If what they say is true, that cash flow is the life line of every business, then many SMEs are about to suffer a stroke.

According to the recent Bibby Barometer Small Business Survey, every eight in ten SMEs experienced cash flow issues in the past year, most commonly because customers made excuses for slow payments. Umm… our dog ate the cheque.

As a result, in the last year nearly a quarter (23%) of SMEs wrote off a bad debt. Roughly a third (32%) had customers negotiate to pay in monthly instalments and 21% had difficulty meeting tax payments on time. However, you can always trust an entrepreneur to fight back.

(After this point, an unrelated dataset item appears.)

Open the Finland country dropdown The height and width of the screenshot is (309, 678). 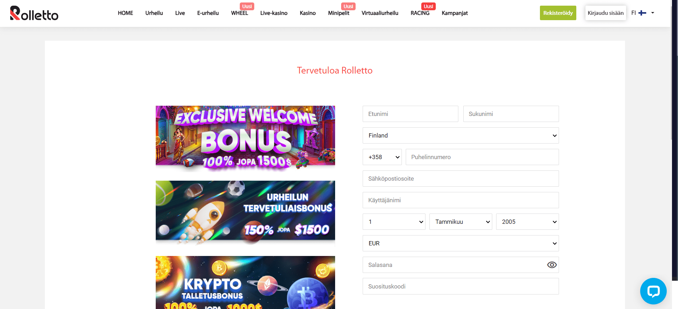tap(460, 135)
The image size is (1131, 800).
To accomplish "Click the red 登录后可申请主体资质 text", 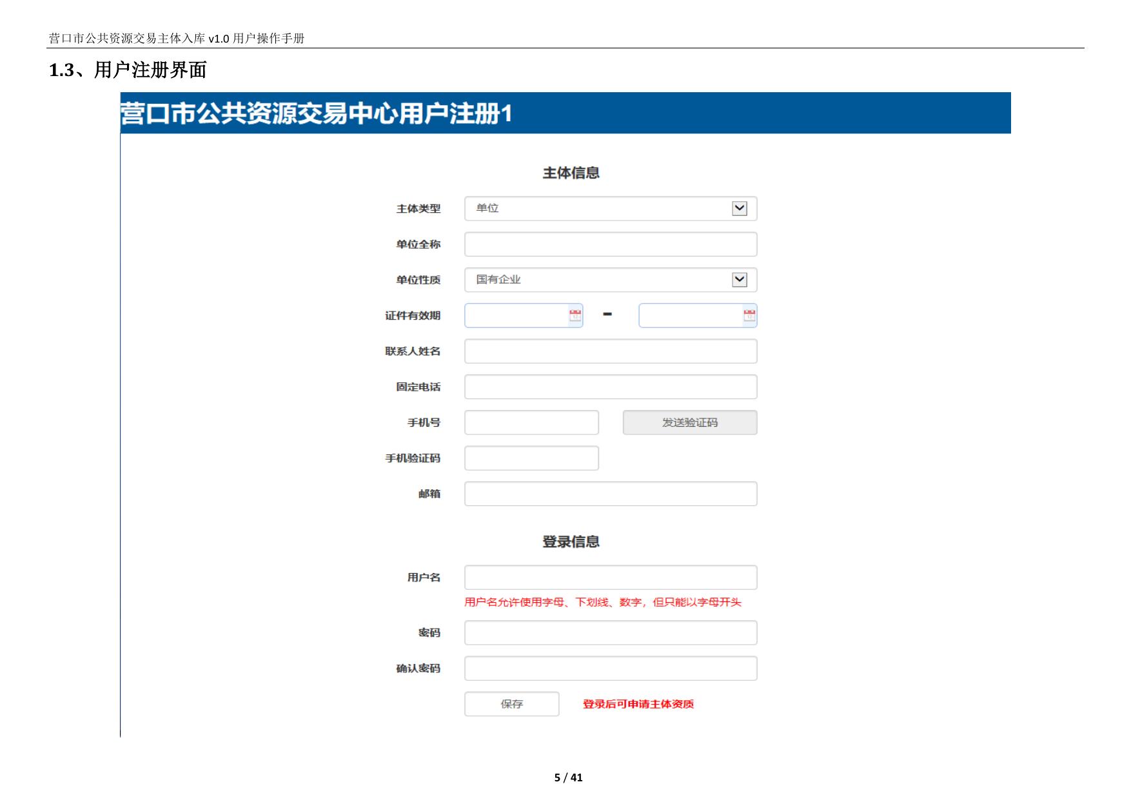I will [x=638, y=704].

What are SMEs doing to manage their cash flow?

84% of the surveyed SME owners put strategies in place to help manage their cash flow. 39% spent more time chasing invoices and 21% delayed payments to their own suppliers. 21% have even gone ahead to refuse to take on more work until invoices are paid. Unsurprisingly, 17% outsourced their debt collections to a lawyer or debt collection company.

Gary Green, Director at Bibby Financial Services Australia said some businesses put in place advance warning systems, with 27% conducting cash flow forecasts and 19% doing periodic cash flow health checks with their accountants or advisers. Yes, the SMEs are no longer taking any hostages!

“Only 17% of companies are doing credit checks on new customers, which is a concern. Credit checks are an inexpensive way of reducing the chance of bad debts,” he said.

What more can SMEs do to solve their cash flow problems?

When an SME discovers a gap in its projected cash flow, the range of potential solutions can be somewhat limited in these difficult times. 27% say they would get an overdraft, 21% would increase their existing overdraft, but 27% would have to resort to dipping into their personal finances.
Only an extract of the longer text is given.